Boundaryless living
On discovering the open unity underneath all things
Thought splits up reality.
Yes, it can be useful to treat reality as part-like - it allows the manipulation of certain parts of the world to construct it more to our liking.
But prior to thinking there are no boundaries anywhere.
Look at your visual field - is there a line where your seeing begins and the world out there ends?
Prior to thought there is no such boundary.
There is seeing but no seer.
The same with sound - a sound arrives in awareness, but where is the boundary between the sound and the hearer? There is none - it is only after the fact that the mind enters the scene and insists there was, in fact, a hearer of the sound, when in reality there was no such hearer.
There was simply the hearing, the seeing, the feeling.
This splitting habit of thought is so pervasive that we rarely notice it. The mind carves up the seamless flow of experience into subject and object, self and other, inside and outside.
It draws invisible lines through what is actually, originally, a unified field of awareness.
We become so accustomed to living in this conceptual overlay that we mistake the map for the territory - we forget that the impenetrable boundaries exist only in thought, not in the actual texture of experience itself.
Consider how naturally we speak of “my thoughts” or “my feelings” - as if there were a separate owner of these experiences. But where exactly is this owner to be found?
When anger arises, is there really an angry person, or is there simply the appearance of anger in awareness?
When joy bubbles up, who exactly is joyful?
The more closely we look, the more these assumed boundaries dissolve into the immediacy of what is actually happening.
This is why the metaphor of space is so useful when talking about experience, about awareness.
We are as a space in which all appearances arrive and depart - we are not an entity over here that interacts with things over there. We are not an object - we are more a capacity for appearance, for manifestation.
And there is never a dividing line between that capacity and what appears within it.
Thoughts, emotions, sensations, sounds - they all appear and dissolve back into this open space of knowing.
The space doesn’t resist what appears, nor does it cling to what departs.
It simply allows, encompasses, and remains.
This understanding isn’t merely philosophical - it has profound implications for how we relate to our experience.
When we recognize that we are not separate from what we experience, but rather the very space in which experience unfolds, many of our deepest sufferings begin to lose their grip.
The sense of being a separate self, struggling against a hostile world, softens into something far more intimate and peaceful.
Practice: Boundary Dissolution
For the next few minutes, sit quietly and allow your attention to rest in your direct experience.
Notice the sounds around you.
Instead of thinking about where the sounds are coming from or what they mean, simply rest in the hearing itself.
Can you find where the sound ends and the hearing begins?
Now bring attention to your visual field.

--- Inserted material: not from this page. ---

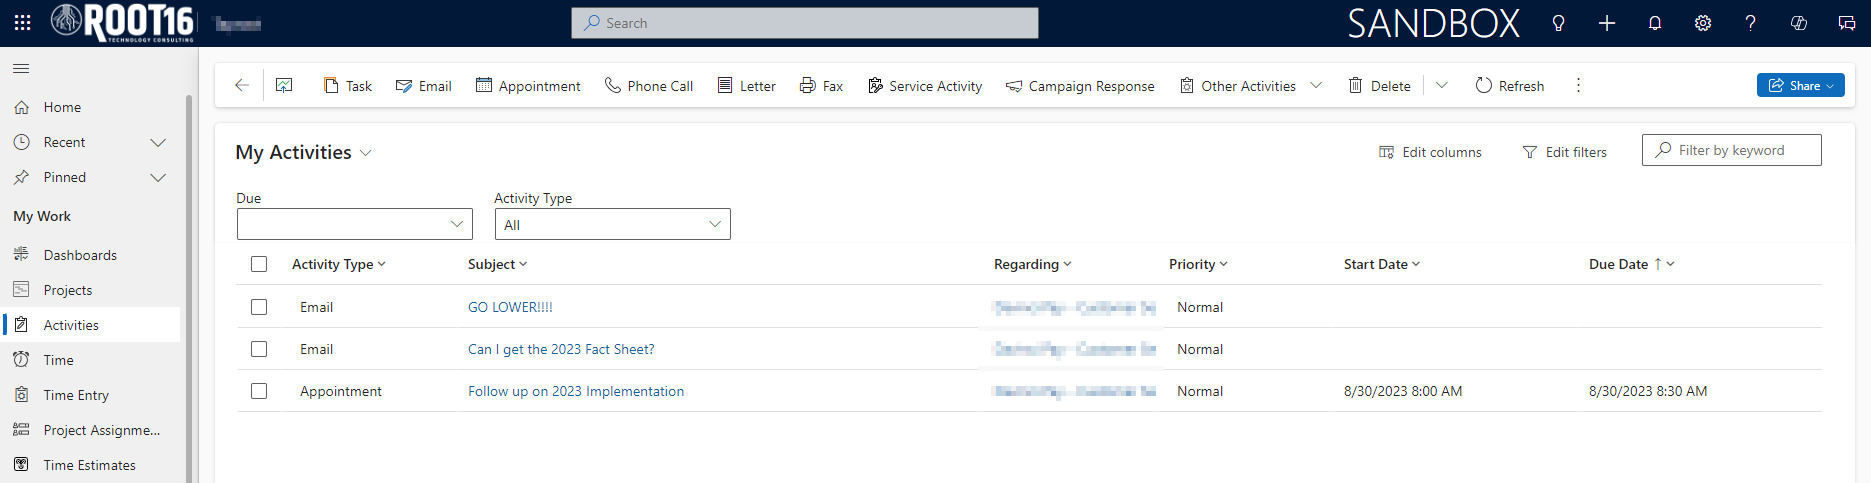Select the Follow up appointment row checkbox
This screenshot has width=1871, height=483.
click(259, 391)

Without naming or categorizing what you see, simply rest in the seeing.
Look for the boundary between awareness and what appears in awareness.
Notice how the attempt to find such a boundary keeps leading you back into thought - and how in the actual seeing, no such boundary can be found.
Finally, notice thoughts as they arise.
Instead of identifying as the thinker, see if you can recognize thoughts as appearances in the same space of awareness where sounds and sights appear.
They arise, linger for a moment, and dissolve back into the same open space.
Rest in this recognition of yourself not as an object in awareness, but as awareness itself - the space in which all experience unfolds.
Conclusion
The impenetrable boundaries we take for granted are revealed to be conceptual constructs rather than features of reality itself.
This isn’t a denial of the practical usefulness of thought and its organizing capacity, but rather an invitation to recognize the deeper ground from which all experience emerges.
When we stop mistaking ourselves for a separate entity and recognize our true nature as the open space of awareness, we find a peace that was always already here - not as something we possess, but as what we most fundamentally are.


Thank you Andrew, this is a beautifully written description of the "view" with a wonderful practice session as well!